How do we know gun laws don’t work when we can’t study them?
How do you know, Matthew Hoy? (“Pushback against ‘war’ on guns,” Aug 21.)
You say the new law “is sure to be a burden,” although it has yet to be clarified by the legislative/executive branches and interpreted by the courts.
You claim definitely: “In fact, these new laws will not stop a single instance of ‘gun violence’ … They’ll never affect a single murderer.”
How do you know? The semi-automatic Glock used to shoot Gabby Giffords had a 33 bullet clip versus 10; that’s 23 additional kill-shots.
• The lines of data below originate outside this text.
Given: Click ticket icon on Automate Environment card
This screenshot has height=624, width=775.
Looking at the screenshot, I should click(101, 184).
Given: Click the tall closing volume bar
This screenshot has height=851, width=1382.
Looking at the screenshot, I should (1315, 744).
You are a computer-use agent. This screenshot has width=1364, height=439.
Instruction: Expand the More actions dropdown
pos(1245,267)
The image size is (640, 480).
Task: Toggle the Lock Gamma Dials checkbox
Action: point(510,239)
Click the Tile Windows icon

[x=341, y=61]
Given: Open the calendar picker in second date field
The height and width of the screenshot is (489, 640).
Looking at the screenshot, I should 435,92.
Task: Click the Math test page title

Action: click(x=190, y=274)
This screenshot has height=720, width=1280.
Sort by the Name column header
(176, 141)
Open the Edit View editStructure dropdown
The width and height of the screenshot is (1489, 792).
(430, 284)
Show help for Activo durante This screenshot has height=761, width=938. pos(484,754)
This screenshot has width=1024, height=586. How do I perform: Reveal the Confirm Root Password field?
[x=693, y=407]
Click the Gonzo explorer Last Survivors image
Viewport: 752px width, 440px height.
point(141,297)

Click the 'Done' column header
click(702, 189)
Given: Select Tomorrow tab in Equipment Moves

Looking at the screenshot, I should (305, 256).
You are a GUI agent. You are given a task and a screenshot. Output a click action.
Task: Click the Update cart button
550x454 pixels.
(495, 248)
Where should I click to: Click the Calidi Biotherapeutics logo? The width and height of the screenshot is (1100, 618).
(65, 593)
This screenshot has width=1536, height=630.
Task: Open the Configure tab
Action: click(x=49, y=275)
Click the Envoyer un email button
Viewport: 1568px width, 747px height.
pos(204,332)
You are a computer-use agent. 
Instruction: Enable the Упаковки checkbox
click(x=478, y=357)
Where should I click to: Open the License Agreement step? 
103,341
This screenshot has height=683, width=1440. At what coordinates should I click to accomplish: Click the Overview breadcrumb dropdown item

The Black Panthers were “copwatching” neighborhoods in 1973 when open-carry was banned; move to Texas and go pack-heat in bars.
President Barack Obama “commuted” (not “pardoned”) sentences involving Federal, not state, mandatory-minimums; as for your Nebraska example, blame their legislature.
You say our Legislature doesn’t like residents like Kim Rhode, but she’s said the Second Amendment is also there “to defend ourselves against our own government.”
Would you then argue that the feeling’s mutual?
For the past 20 years, the Centers for Disease Control and Prevention has been prevented from studying gun violence as a health issue, so instead of just treating gun rights as absolute, let’s find out which laws work and which don’t, then we can know definitively.